How environments work in R and what lazy evaluation is

08 January 2018

Knowledge of the way how R evaluates expressions is crucial to avoid hours of staring at the screen or hitting unexpected and difficult bugs.

We’ll start with an example of an issue I came accross a few months ago when using the purrr::map function. To simplify, the issue I had:

⊕
wat

makePrintFunction <- function(index) {
  function() {
    print(index)
  }
}

printFunctions <- lapply(1:3, function(i) makePrintFunction(i))
printFunctions[[2]]()
# 2

printFunctions <- purrr::map(1:3,
                             function(i) makePrintFunction(i))
printFunctions[[2]]()
# 3

Since I came across the issue, purrr::map has changed and this example no longer applies. To simulate it, let’s use a simplified implementation of map function. You should be able to just copy-paste the code in this article and run it:

map <- function(range, functionToApply) {
  result <- vector("list", length(range))
  for (i in range) {
    result[[i]] <- functionToApply(i)
  }
  return(result)
}

makePrintFunction <- function(index) {
  function() {
    print(index)
  }
}

printFunctions <- lapply(1:3, function(i) makePrintFunction(i))
printFunctions[[2]]()
# 2

printFunctions <- map(1:3, function(i) makePrintFunction(i))
printFunctions[[2]]()
# 3

How to fix that?

If you don’t already know to fix that issue, you’ll quickly find out. This is quite a common problem and the solution is to use the force function as follows:

makePrintFunction <- function(index) {
  force(index)
  
  function() {
    print(index)
  }
}

printFunctions <- lapply(1:3, function(i) makePrintFunction(i))
printFunctions[[2]]()
# 2

printFunctions <- map(1:3, function(i) makePrintFunction(i))
printFunctions[[2]]()
# 2

It works! But … why?

This could be a great moment to just carry on – the problem is solved. You’ve heard about lazy evaluation and know that force() is useful in fixing such issues. But then again, what does lazy evaluation mean in this context?

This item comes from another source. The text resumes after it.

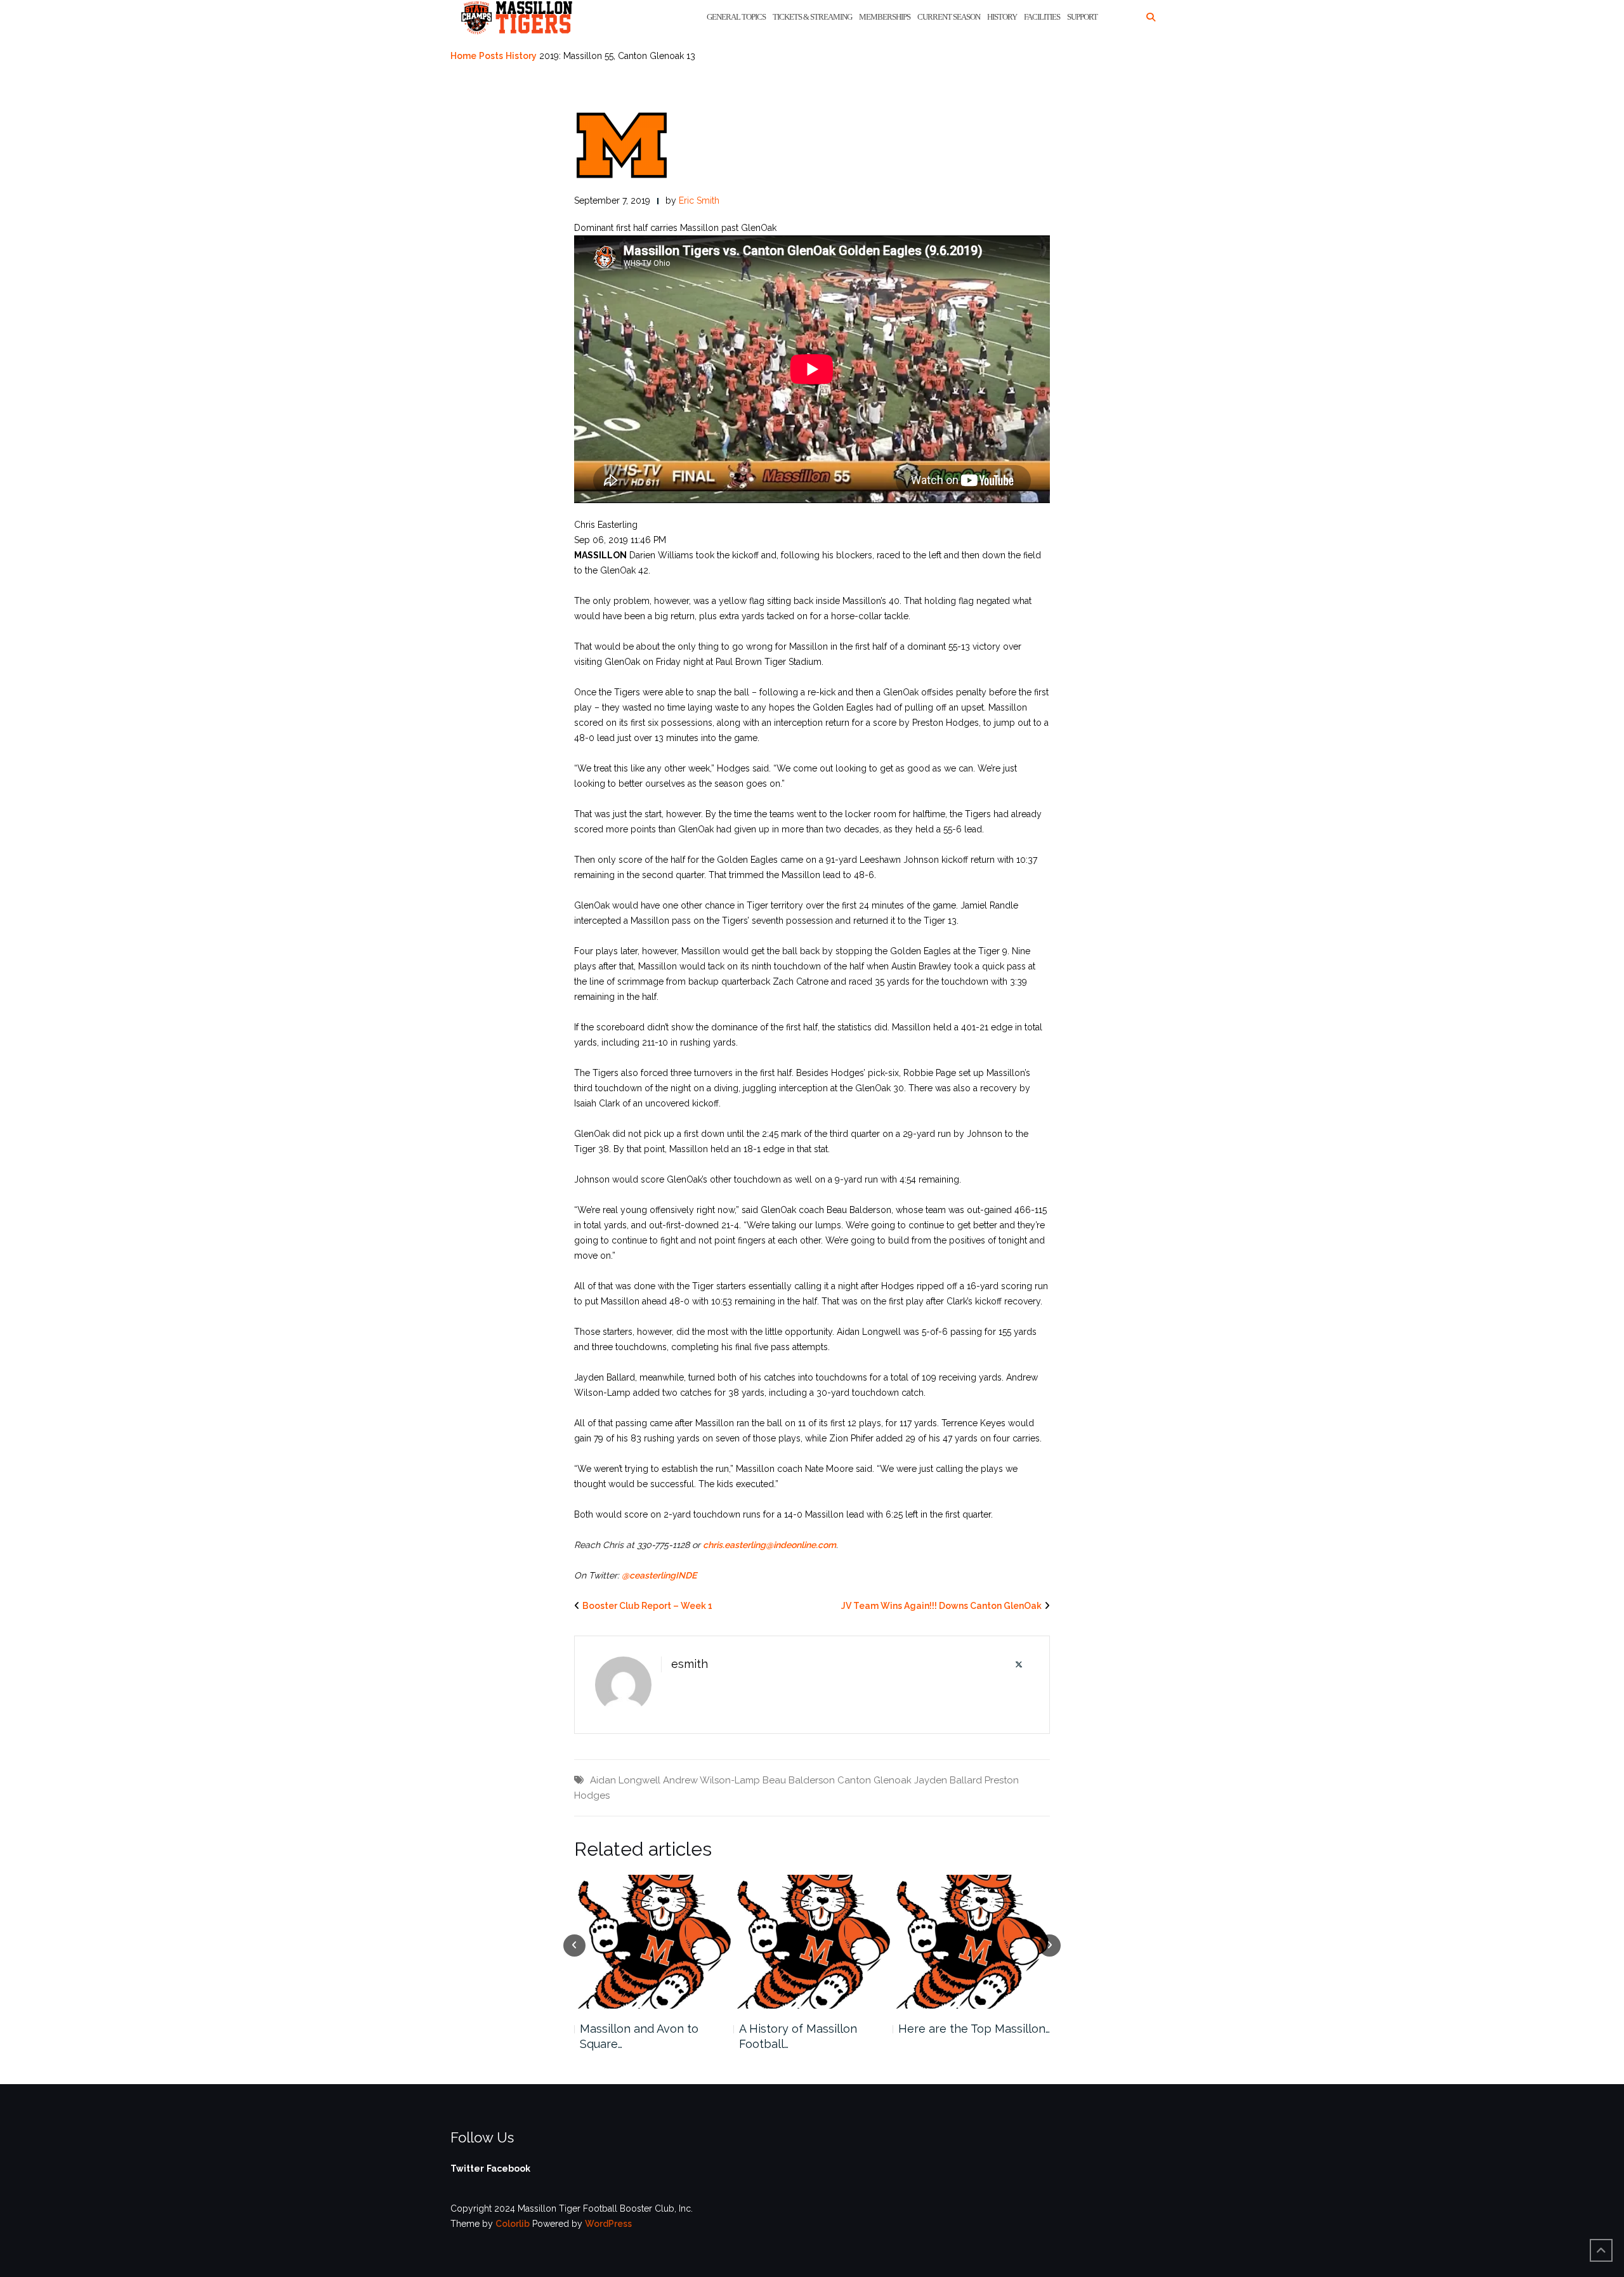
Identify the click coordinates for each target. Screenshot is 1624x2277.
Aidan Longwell (625, 1780)
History (1002, 17)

Let’s take a look at the magical force function. It consists of two lines:

⊕
Huh?

force
# function (x) 
# x
# <bytecode: 0x18e0920>
# <environment: namespace:base>

Wait, what’s going on here? Does this mean that I can simply call index instead of force(index) and it will still work?

makePrintFunction <- function(index) {
  index
  
  function() {
    print(index)
  }
}

printFunctions <- lapply(1:3, function(i) makePrintFunction(i))
printFunctions[[2]]()
# 2

printFunctions <- map(1:3, function(i) makePrintFunction(i))
printFunctions[[2]]()
# 2

Let’s get to the bottom of this

There are two factors that cause the issue we are facing. The first one is lazy evaluation. The second is the way environments work in R.

Lazy evaluation

The way R works is that it doesn’t evaluate an expression when it is not used. Let’s take a look at an example that you can find in Hadley’s book http://adv-r.had.co.nz/Functions.html:

f <- function(x) {
  42
}

f(stop("This is an error!"))
# 42

f <- function(x) {
  force(x)
  42
}

f(stop("This is an error!"))
# Error in force(x): This is an error!

Another useful example to better understand that expressions are evaluated at the moment they are used:

printLabel <- function(x, label = toupper(x)) {
    x <- "changed"
    print(label)
}

printLabel("original")
# CHANGED

printLabel <- function(x, label = toupper(x)) {
    force(label)
  
    x <- "changed"
    print(label)
}

printLabel("original")
# ORIGINAL

sticky notePlease note that promises mentioned here are something different than promises package used to handle concurrent computations.
These semantics are described in R language definition R language definition:

The mechanism is implemented via promises. When a function is being evaluated the actual expression used as an argument is stored in the promise together with a pointer to the environment the function was called from. When (if) the argument is evaluated the stored expression is evaluated in the environment that the function was called from. Since only a pointer to the environment is used any changes made to that environment will be in effect during this evaluation. The resulting value is then also stored in a separate spot in the promise. Subsequent evaluations retrieve this stored value (a second evaluation is not carried out).

How environments work

Every function object has an environment assigned when it is created. Let’s call it environment A. When the function is invoked, a new environment is created and used in the function call. This new environment inherits from environment A.

a <- 1
f <- function(a) {
  a <- a + 1
  a                 # <-- debug here
}

f(5)

# Browse[2]> environment(f)
# <environment: R_GlobalEnv>
# 
# Browse[2]> environment(f)[["a"]]
# [1] 1
#
# Browse[2]> environment()
# <environment: 0x3fa2db0>
#
# Browse[2]> environment()[["a"]]
# [1] 6

This is what the environments hierarchy is at this point:

Environments hierarchy

How does our example work without force

Environment 0x3fa2db2 inherits from mpfEnv and points to index variable which is stored in 0x3fa2db0. index variable is not going to be copied to environment 0x3fa2db2 until it is used there.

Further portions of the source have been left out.